BCP ensures that all events capable of disrupting your business operations are foreseen and managed. It’s a risk mitigation strategy of sorts.
Any disruption results in decreased profit and increased costs. If there’s no step-by-step action plan on how to get out of the crisis, the recovery stage may take longer or even never come to pass. The outcome is you’ll be out of business at some point. According to The Federal Emergency Management Agency, 25% of businesses never reopen after a disaster.
So basically, a business continuity plan contains procedures and instructions that dictate how your company is expected to respond in the face of disasters or major crises. It also helps keep your core business activities, assets, and human resources intact under challenging conditions.
BUSINESS CONTINUITY PLAN VS DISASTER RECOVERY PLAN
Disaster recovery and business continuity plans are interdependent and work best when in sync. Your company should have them both in place to minimize the financial and operational impact.
When planning for business continuity, you focus on company-wide processes. The plan also addresses the needs of all stakeholders — be it employees, partners, or vendors. It outlines different scenarios under which all critical elements will be functioning. BCP provides answers to the following questions:
- How will you maintain uninterrupted services for customers during and immediately after the disruptive event?
- Are there any alternative sources of income for your company?
- Will your employees work remotely on a temporary or permanent basis?

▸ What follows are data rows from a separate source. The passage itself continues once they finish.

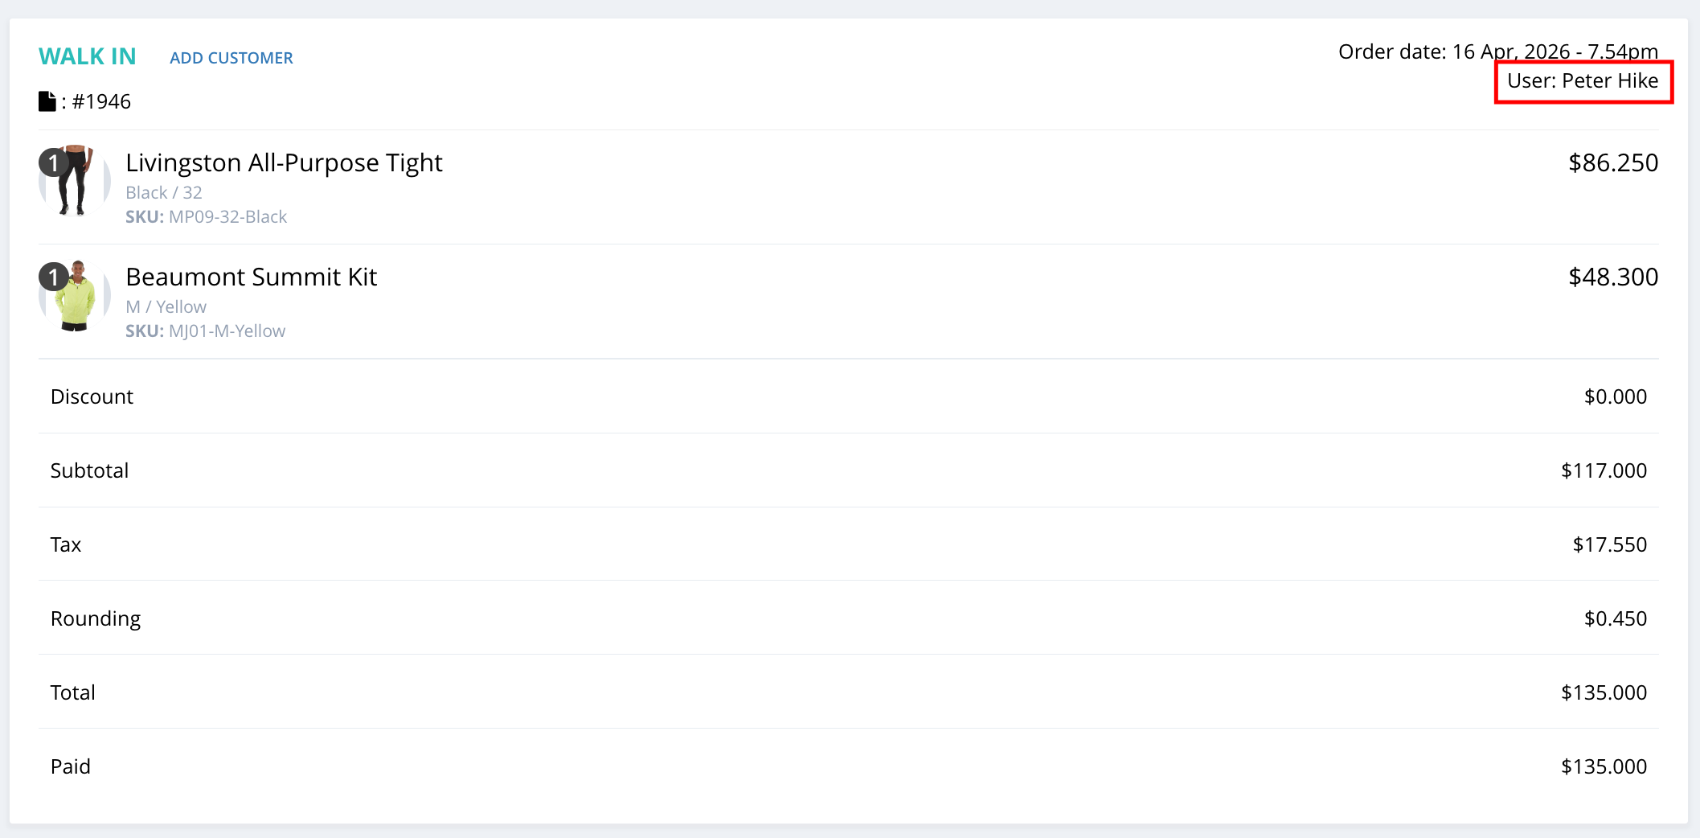Image resolution: width=1700 pixels, height=838 pixels.
Task: Click order number #1946
Action: coord(101,101)
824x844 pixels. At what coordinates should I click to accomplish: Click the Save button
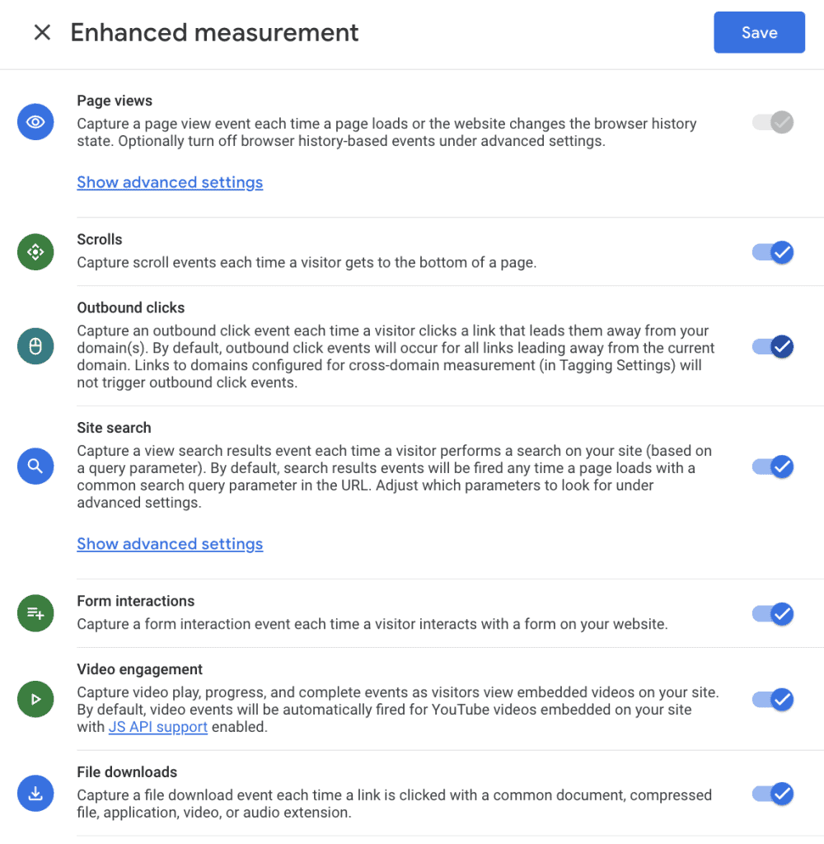pos(759,32)
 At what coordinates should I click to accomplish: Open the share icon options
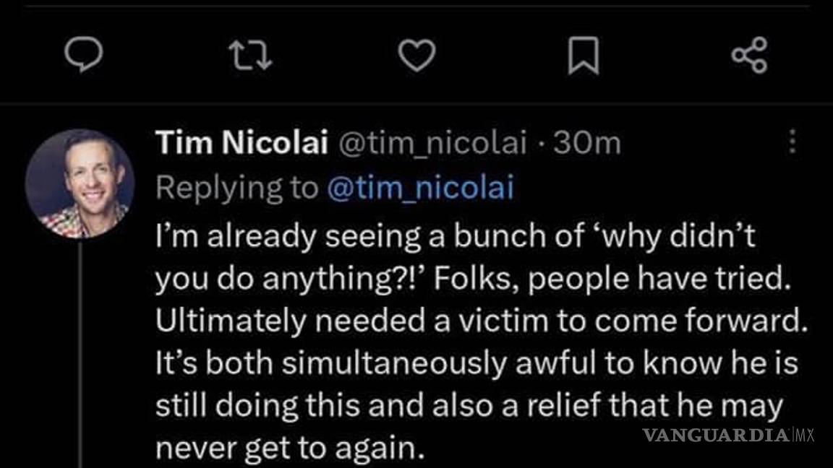pyautogui.click(x=749, y=56)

- Will you move your offices and staff to more favorable locations?
- etc.
With disaster recovery planning, on the other hand, you are more concerned with the immediate action on mitigation of interruptions caused by the disruptive event. This might include data retrieval, IT infrastructure recovery, communication restoring, etc. The aim of DRP is to bring operations back to normal as quickly as possible. A disaster recovery plan is often one small part of a business continuity plan.